The report certainly won’t rein in Mr. Bolsonaro’s behavior. He dismissed it last week, saying, “We know we did the right thing from the first moment.” So he continues to undermine measures to curb Covid-19 transmission, such as masking, social distancing and mass testing. He still promotes an “early treatment” with ineffective drugs such as hydroxychloroquine and says publicly that he’s not going to be vaccinated. (In December he said he “got the best vaccine: the virus.”) Last week, he even suggested that fully immunized people are more vulnerable to H.I.V.

Mr. Bolsonaro’s commitment to fake news is fully captured in the report. Together with his three eldest sons and other high-ranking officials, he used the power of government to pump out misinformation. The Secretariat of Social Communication, for example, admitted to paying social media influencers to advocate ineffective drugs. And the department celebrated the fact that Brazil was one of the countries with the highest number of people “healed” of Covid-19. (Which is basically saying that Brazil has one of the highest rates of infection, hardly something to brag about.)

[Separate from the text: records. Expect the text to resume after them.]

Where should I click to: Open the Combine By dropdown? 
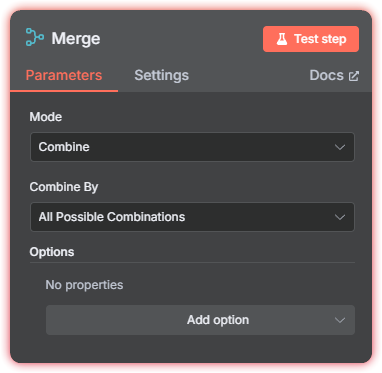point(192,217)
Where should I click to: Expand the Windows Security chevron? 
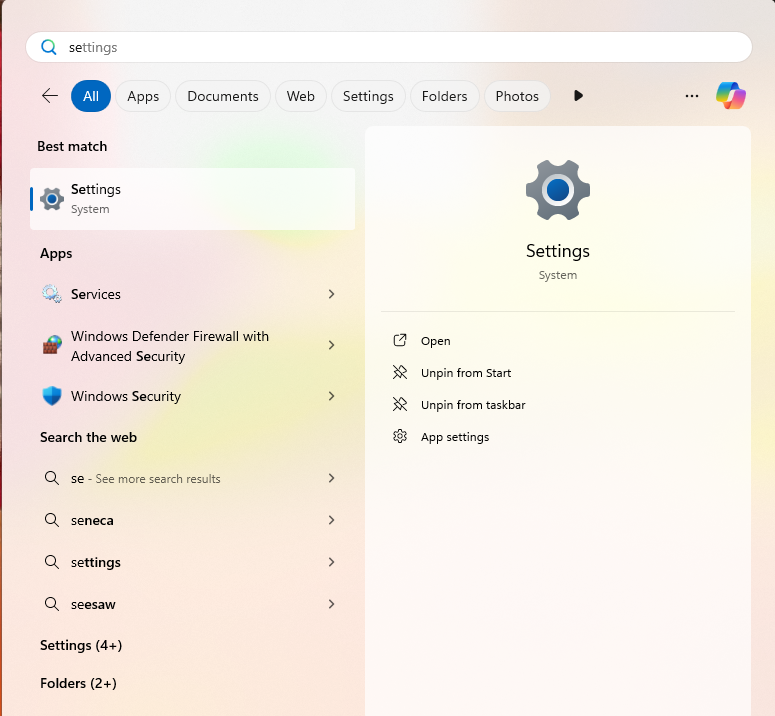(x=331, y=396)
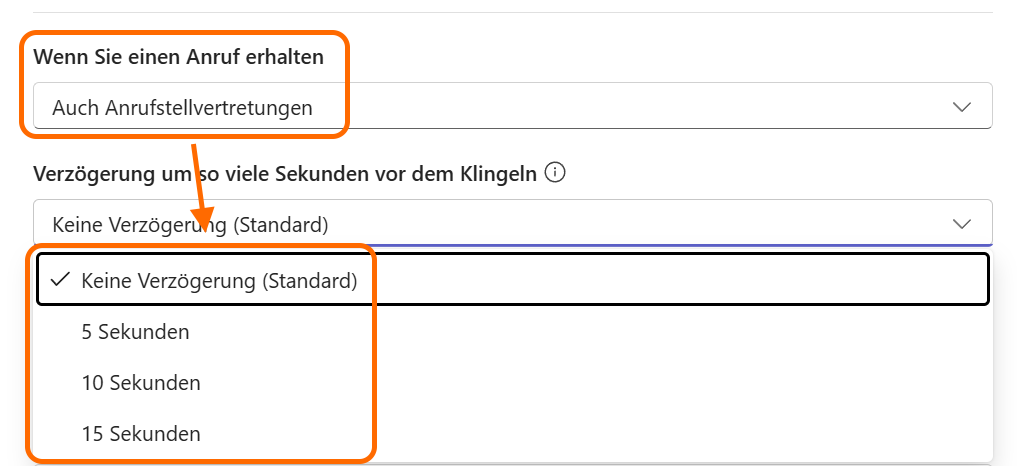
Task: Click the info icon beside the Klingeln label
Action: click(x=555, y=173)
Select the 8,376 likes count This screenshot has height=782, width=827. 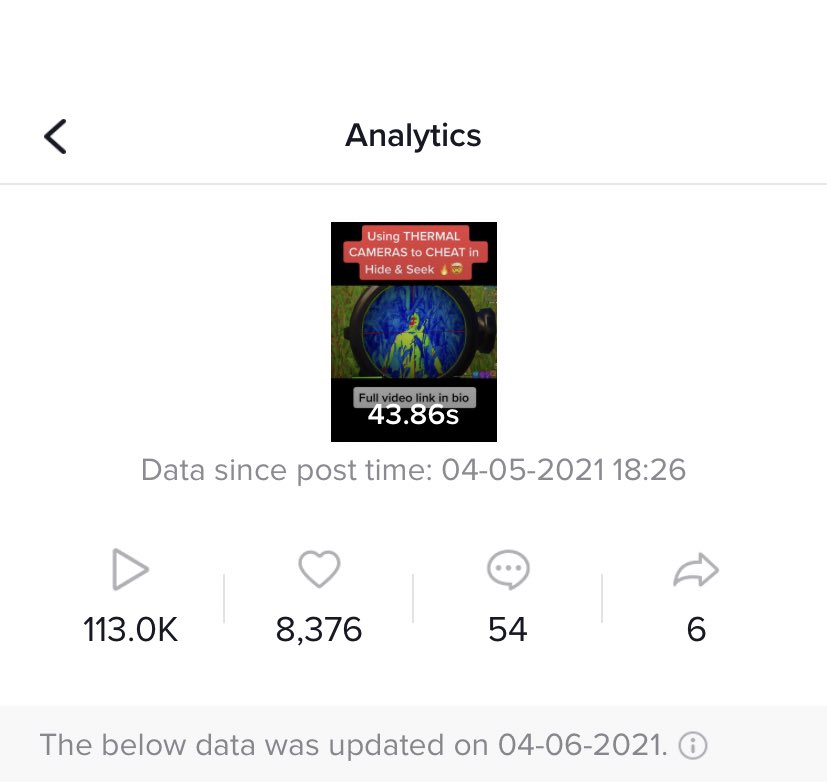(319, 629)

The document is full of revelations and macabre anecdotes, including one of my favorite bizarre statements from a government official. (It’s difficult to choose, I admit.) During a radio interview in March 2021, Onyx Lorenzoni, then secretary general of the presidency, said that lockdowns were not effective at reducing the spread of the virus. Why? “Can anyone prevent, in urban areas, the circulation of birds, street dogs, cats, rats, fleas, ants, insects? Can anyone promote the lockdown of insects? Of course not. And all of them carry the virus.”

But underneath the anecdotes is a terrifying account of the government’s apparent mendacity and corruption. For example, the government delayed the purchase of hundreds of millions of vaccine doses from proper sources while reportedly trying to negotiate with murky middlemen for an unapproved (and overpriced) vaccine. Mr. Bolsonaro was informed about irregularities in the deal, but there’s no evidence that he warned law enforcement officials about it.

Even worse, the government allegedly made a pact with Prevent Senior, a major private health care chain, to produce data about the efficacy of hydroxychloroquine and other unproven drugs in the treatment of Covid-19. Twelve whistle-blowing doctors have accused the organization of testing drugs on patients without their knowledge and without having proper authorization from the ethics commission. (Prevent Senior has denied all wrongdoing.) This shady human experiment took place, the report claims, with the blessing of the president and members of the federal government.

On Tuesday, the report was approved in a Senate vote. “There is a murderer hidden at the presidential palace,” said Renan Calheiros, a senator and the report’s main author, at the end of session. It was a victory, but it could have been even more: The initial draft proposed that Mr. Bolsonaro be charged with mass homicide and genocide against Brazil’s Indigenous population, who have been particularly hard hit, but those charges were later removed. Even so, the vote — effectively accusing a sitting president of crimes against humanity — amounts to a remarkable condemnation of Mr. Bolsonaro.

The report also recommends indicting two companies and 77 other people, including Mr. Bolsonaro’s three eldest sons, two of his aides, the current health minister (and his predecessor), a handful of other ministers, a few congressmen, the former secretary of social communication, the president of the Brazilian Federal Council of Medicine, and the owners and the C.E.O. of Prevent Senior. A whole gallery of rogues could be called to answer for their sins.

But that’s unlikely to happen. While the document is certainly something to celebrate, it’s sadly not enough to make Mr. Bolsonaro and his allies answer for their actions. A criminal case would have to be brought by Brazil’s prosecutor general, Augusto Aras, who was appointed by the president and is considered an ally. It’s hard to imagine that happening.

I tend to think that history will condemn Mr. Bolsonaro and his allies for their horrendous crimes against our people, for making us crave an average government. But that’s for the future. In the present, I have just one simple wish: that the International Criminal Court takes a good look at the report, with my compliments.